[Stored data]
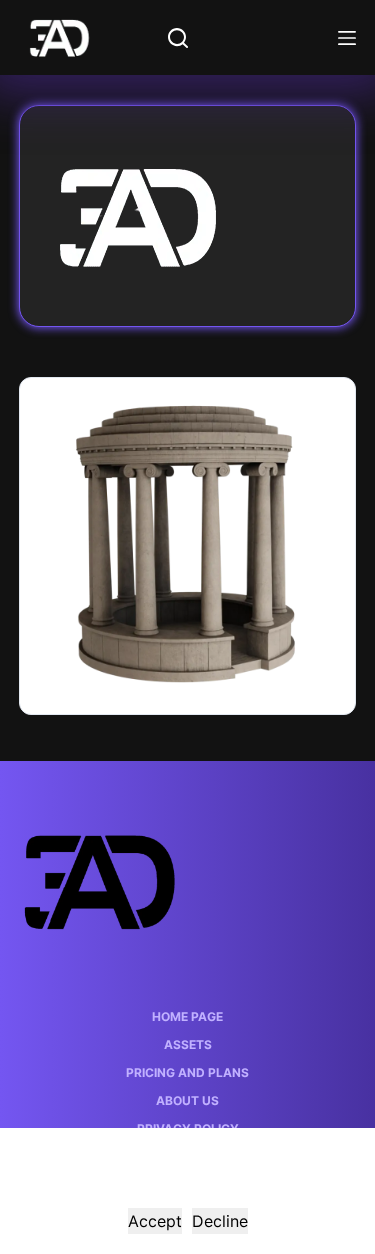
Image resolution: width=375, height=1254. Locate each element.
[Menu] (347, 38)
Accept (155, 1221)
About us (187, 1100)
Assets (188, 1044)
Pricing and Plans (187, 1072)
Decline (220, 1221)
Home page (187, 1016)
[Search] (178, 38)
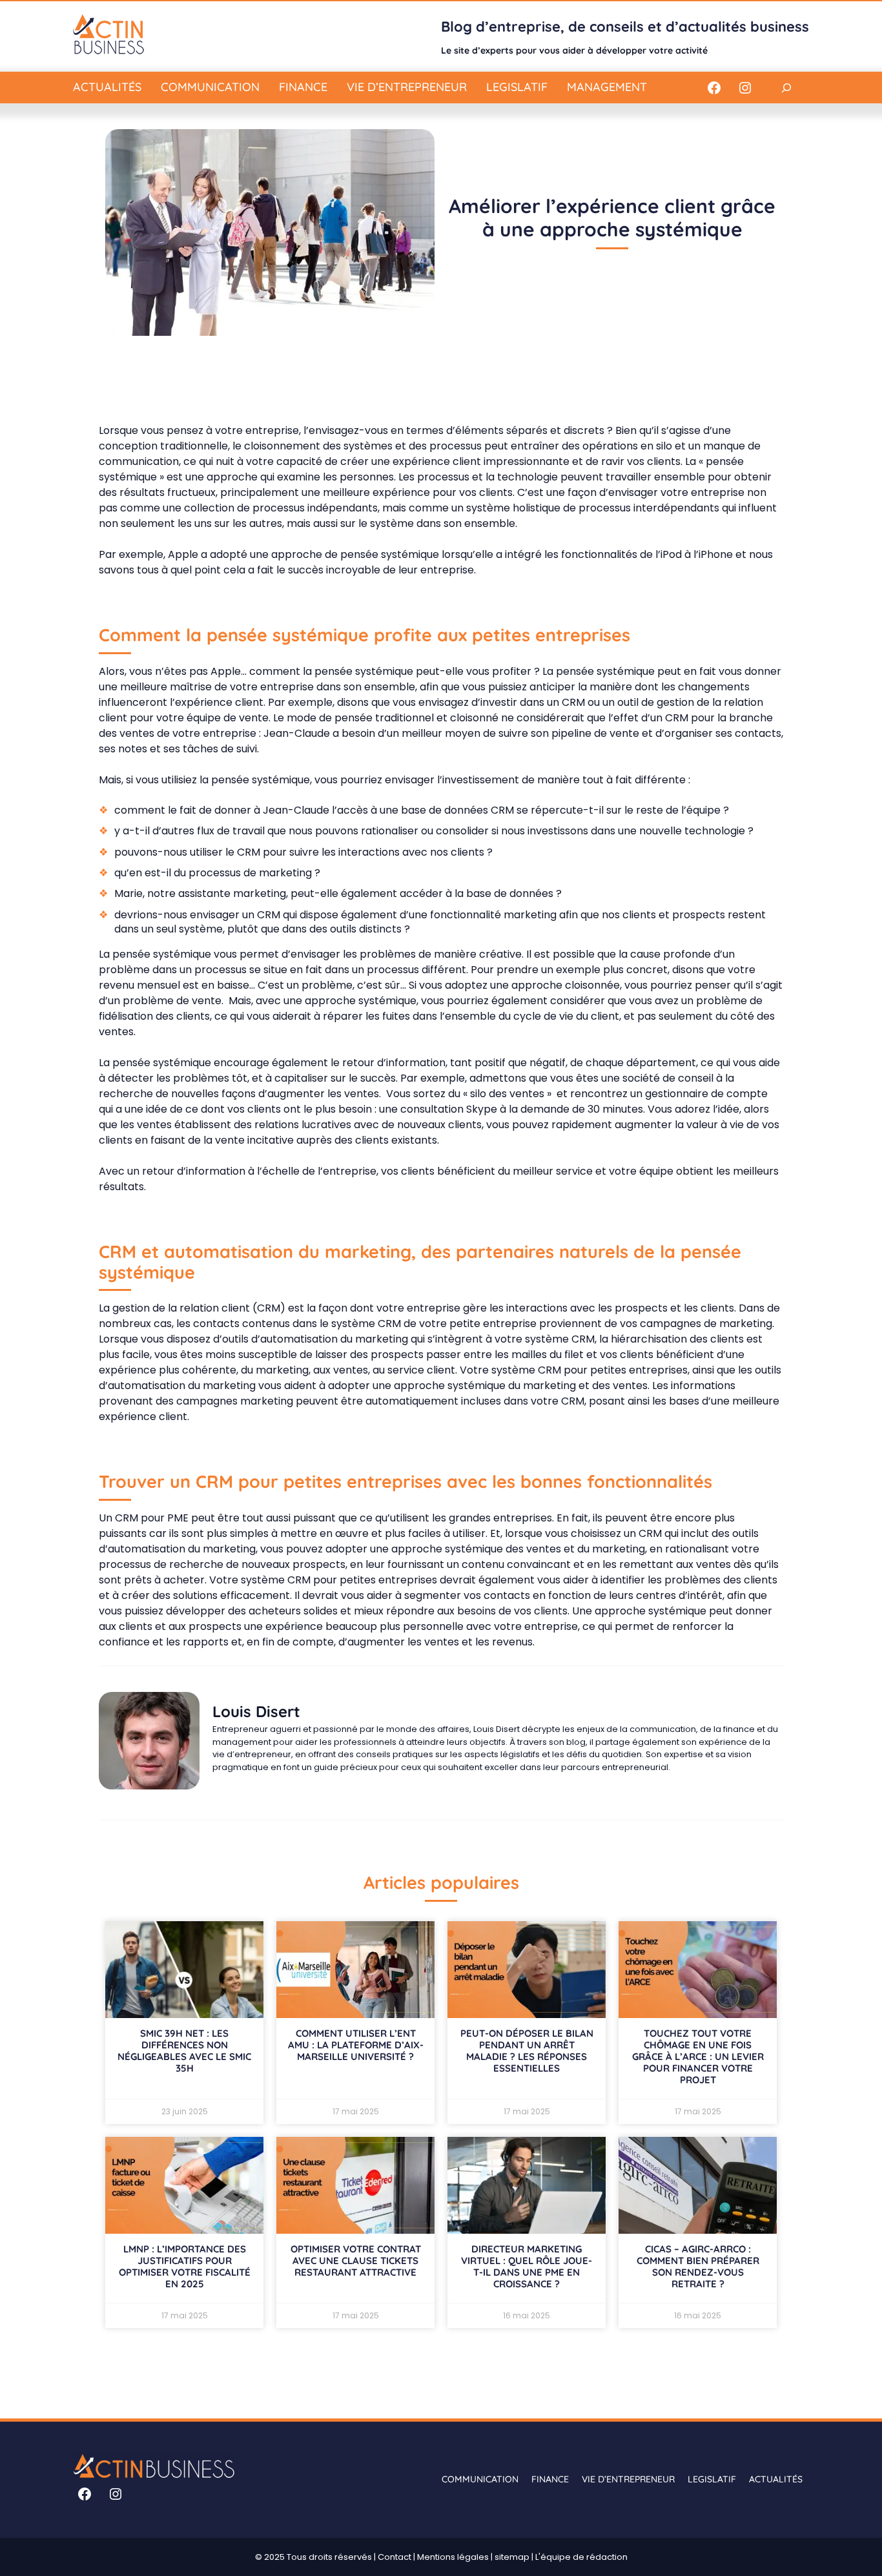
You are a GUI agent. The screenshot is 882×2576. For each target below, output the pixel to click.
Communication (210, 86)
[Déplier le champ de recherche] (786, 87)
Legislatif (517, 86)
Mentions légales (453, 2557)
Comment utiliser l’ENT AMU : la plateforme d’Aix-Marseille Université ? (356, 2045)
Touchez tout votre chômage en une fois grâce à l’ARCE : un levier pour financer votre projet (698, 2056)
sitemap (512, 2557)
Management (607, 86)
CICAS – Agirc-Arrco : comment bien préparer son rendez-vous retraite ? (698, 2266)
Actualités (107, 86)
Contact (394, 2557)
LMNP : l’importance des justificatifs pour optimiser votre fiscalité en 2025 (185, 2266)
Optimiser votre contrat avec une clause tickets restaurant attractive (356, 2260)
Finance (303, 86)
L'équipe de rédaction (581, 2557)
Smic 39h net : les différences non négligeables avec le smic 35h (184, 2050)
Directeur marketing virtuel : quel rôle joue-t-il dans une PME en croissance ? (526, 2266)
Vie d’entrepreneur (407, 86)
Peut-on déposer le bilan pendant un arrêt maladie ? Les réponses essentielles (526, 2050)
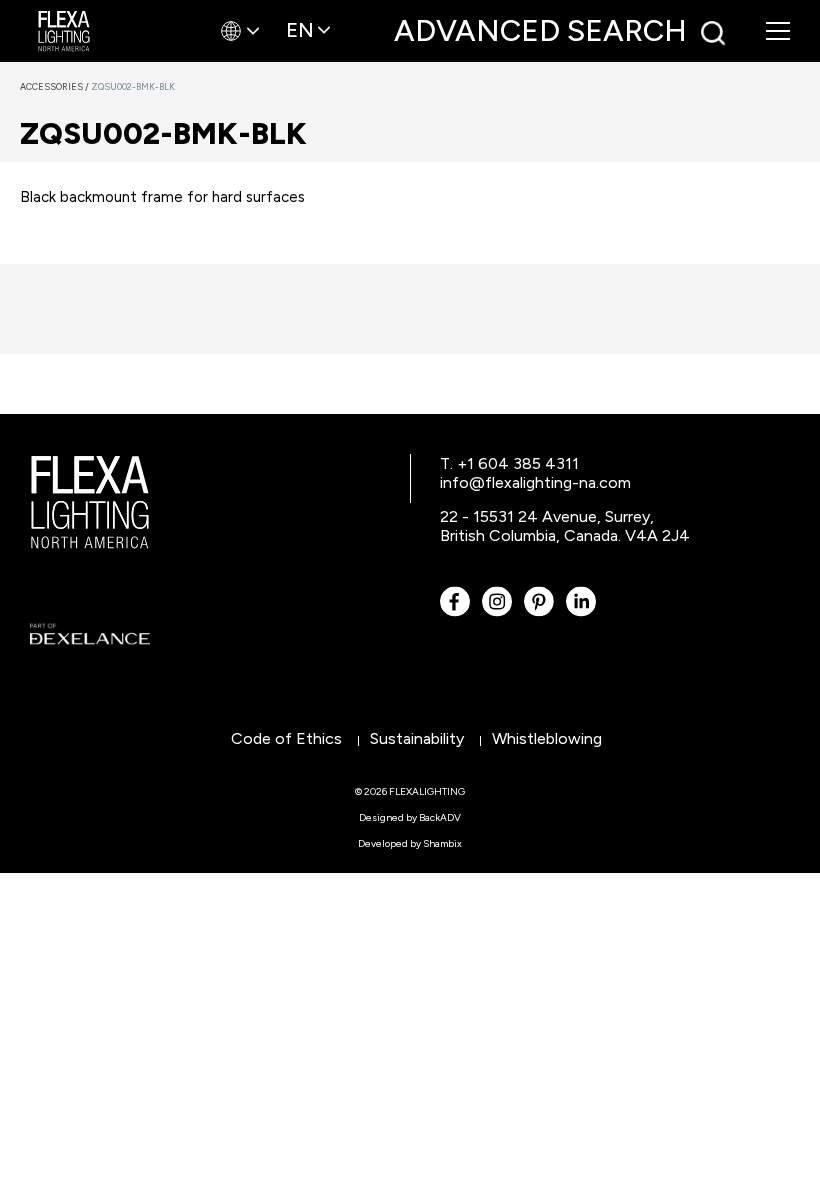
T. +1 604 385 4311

- _Directions for this task_: Read the entries above, then pull out the lines that include "each".

- _Finished exercise_:
Image resolution: width=375, height=1254. Locate each element.
You are a GUI agent. The screenshot is 882×2576. For each target below, output the pixel to click.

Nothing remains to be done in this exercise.